Computational Graphs

把一个复杂的代数表达式简化成一个图结构, 每个node为一个operator, 接受一个或多个operand进行运算. 当每个variable有具体值的时候, 整个图中拓扑序最靠后的node的输出为该表达式的值.

An Simple Example

linear

Forward Pass

在真正利用computation graph时, 我们首先需要使用forward pass来计算出在每个variable给定时最终的Loss值. 我们只需要按照拓扑序对整张图进行依次计算即可. 对于某一个node, 接受下游的一个或多个数值, 对其进行该node对应的操作, 然后再将计算结果传递给上游.

Backpropagation

在利用forward pass计算完各个node的对应值之后, 我们就可以按照整张图的逆拓扑序利用chain rule进行求导.

具体来讲, 因为每个node都是较为简单的函数(如+, -, *, /, sigmoid, max等), 我们可以预先确定这些node的关于输入变量的导数表达式, backpropagation时只需要将某个变量(a)的具体值代入对应偏导表达式, 乘上上游传来的导数值, 就能求得$\frac{\partial L}{\partial a}$.

A more complicated example

linear 可以看到, 我们只需要依次进行刚刚所叙述的forward pass和propagation即可完成Loss关于各个变量偏导数具体值的计算. linear 另外, 我们可以选择不同granularity(粒度)的node, 比如将第一张图的几个node合并成一个sigmoid node, 这样可以通过构建稍微复杂一些的node来简化computation graph.

Some Gates in Particular

Note that here we use gate and node interchangeably.

linear

add gate: gradient distributor
max gate: gradient router
mul gate: gradient switcher

Gradients for Vectorized Code

Jacobian Matrix:

假设我们有一个从 $\mathbb{R}^n$ 映射到 $\mathbb{R}^m$ 的函数 $\mathbf{f} : \mathbb{R}^n \to \mathbb{R}^m$，其形式为：

\[ \mathbf{f}(\mathbf{x}) = \begin{bmatrix} f_1(x_1, x_2, \ldots, x_n) \\ f_2(x_1, x_2, \ldots, x_n) \\ \vdots \\ f_m(x_1, x_2, \ldots, x_n) \end{bmatrix} \]

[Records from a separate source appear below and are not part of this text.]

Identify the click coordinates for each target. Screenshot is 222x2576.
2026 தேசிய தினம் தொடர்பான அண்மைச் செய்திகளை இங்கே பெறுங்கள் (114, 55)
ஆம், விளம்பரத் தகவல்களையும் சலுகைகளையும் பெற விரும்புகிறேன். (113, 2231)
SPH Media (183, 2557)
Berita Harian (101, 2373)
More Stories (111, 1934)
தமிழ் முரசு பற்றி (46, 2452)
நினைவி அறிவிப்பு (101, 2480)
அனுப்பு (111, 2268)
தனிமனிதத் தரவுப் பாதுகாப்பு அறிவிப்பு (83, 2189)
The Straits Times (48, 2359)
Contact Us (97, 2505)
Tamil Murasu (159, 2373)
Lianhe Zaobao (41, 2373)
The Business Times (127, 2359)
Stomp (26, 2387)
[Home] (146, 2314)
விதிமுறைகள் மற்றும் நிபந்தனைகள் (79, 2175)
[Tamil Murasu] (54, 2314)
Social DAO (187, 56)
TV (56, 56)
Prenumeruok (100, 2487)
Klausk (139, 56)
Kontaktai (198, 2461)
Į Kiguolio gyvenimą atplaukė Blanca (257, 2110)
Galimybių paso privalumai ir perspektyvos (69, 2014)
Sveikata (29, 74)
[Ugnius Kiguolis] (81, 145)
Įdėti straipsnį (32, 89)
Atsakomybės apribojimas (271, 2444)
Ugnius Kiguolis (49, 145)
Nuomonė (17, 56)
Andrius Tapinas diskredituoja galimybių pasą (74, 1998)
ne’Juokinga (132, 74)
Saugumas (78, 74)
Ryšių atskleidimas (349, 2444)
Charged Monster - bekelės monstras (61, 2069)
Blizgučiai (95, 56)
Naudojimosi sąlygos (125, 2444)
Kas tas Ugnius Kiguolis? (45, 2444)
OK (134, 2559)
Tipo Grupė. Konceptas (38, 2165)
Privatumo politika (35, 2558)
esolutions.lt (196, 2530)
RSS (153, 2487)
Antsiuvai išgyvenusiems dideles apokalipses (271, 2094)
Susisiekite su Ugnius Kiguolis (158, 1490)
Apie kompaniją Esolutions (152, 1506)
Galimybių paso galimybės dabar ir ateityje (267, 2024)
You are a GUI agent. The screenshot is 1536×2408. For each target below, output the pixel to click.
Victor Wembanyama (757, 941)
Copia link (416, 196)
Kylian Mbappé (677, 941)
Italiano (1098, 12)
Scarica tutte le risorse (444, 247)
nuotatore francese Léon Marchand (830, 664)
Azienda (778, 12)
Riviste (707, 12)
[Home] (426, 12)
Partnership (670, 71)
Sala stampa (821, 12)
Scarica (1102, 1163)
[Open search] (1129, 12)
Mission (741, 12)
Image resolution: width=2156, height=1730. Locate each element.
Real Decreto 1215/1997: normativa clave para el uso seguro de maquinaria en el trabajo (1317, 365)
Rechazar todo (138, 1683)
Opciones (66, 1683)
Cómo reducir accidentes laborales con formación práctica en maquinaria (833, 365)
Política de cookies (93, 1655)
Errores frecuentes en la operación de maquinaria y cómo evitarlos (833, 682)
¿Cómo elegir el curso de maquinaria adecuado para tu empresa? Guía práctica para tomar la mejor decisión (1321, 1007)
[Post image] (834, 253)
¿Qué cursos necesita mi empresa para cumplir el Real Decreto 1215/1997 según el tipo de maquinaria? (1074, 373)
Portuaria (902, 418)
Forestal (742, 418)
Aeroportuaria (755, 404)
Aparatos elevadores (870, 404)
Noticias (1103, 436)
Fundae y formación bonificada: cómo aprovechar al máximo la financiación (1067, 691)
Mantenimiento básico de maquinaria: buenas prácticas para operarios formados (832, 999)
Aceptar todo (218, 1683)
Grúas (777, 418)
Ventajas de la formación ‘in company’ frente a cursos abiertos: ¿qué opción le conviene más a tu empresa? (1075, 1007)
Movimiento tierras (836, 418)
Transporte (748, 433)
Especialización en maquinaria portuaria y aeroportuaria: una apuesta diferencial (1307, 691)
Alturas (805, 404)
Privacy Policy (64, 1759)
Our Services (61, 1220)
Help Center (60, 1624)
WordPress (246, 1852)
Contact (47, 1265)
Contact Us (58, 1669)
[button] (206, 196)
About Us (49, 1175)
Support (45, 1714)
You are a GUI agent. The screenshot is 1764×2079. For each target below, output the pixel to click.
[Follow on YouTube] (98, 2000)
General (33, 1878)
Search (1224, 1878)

雅可比矩阵 $\mathbf{J}$ 是 $\mathbf{f}$ 对 $\mathbf{x}$ 的偏导数组成的矩阵，定义为：

\[ \mathbf{J}(\mathbf{x}) = \begin{bmatrix} \frac{\partial f_1}{\partial x_1} & \frac{\partial f_1}{\partial x_2} & \cdots & \frac{\partial f_1}{\partial x_n} \\ \frac{\partial f_2}{\partial x_1} & \frac{\partial f_2}{\partial x_2} & \cdots & \frac{\partial f_2}{\partial x_n} \\ \vdots & \vdots & \ddots & \vdots \\ \frac{\partial f_m}{\partial x_1} & \frac{\partial f_m}{\partial x_2} & \cdots & \frac{\partial f_m}{\partial x_n} \end{bmatrix} \]

这里，$\frac{\partial f_i}{\partial x_j}$ 表示 $f_i$ 对 $x_j$ 的偏导数。

linear

A useful conclusion

如果我们有: $$ y = f(AB) = f(c) $$ 其中 $A, B, C$ 都是矩阵，那么有如下结论: $$ \frac{\partial f}{\partial A} = \frac{\partial f}{\partial C} \cdot B^T $$ 同理: $$ \frac{\partial f}{\partial B} = A^T \cdot \frac{\partial f}{\partial C} $$

结合上面的结论我们看一个例子: linear

可以看到: $$ \frac{\partial f}{\partial q} = 2q $$ $$ \frac{\partial f}{\partial W} = \frac{\partial f}{\partial q} \cdot x^T $$ $$ \frac{\partial f}{\partial x} = W^T \cdot \frac{\partial f}{\partial q}\ $$

Warning

Always check: The gradient with respect to a variable should have the same shape as the variable.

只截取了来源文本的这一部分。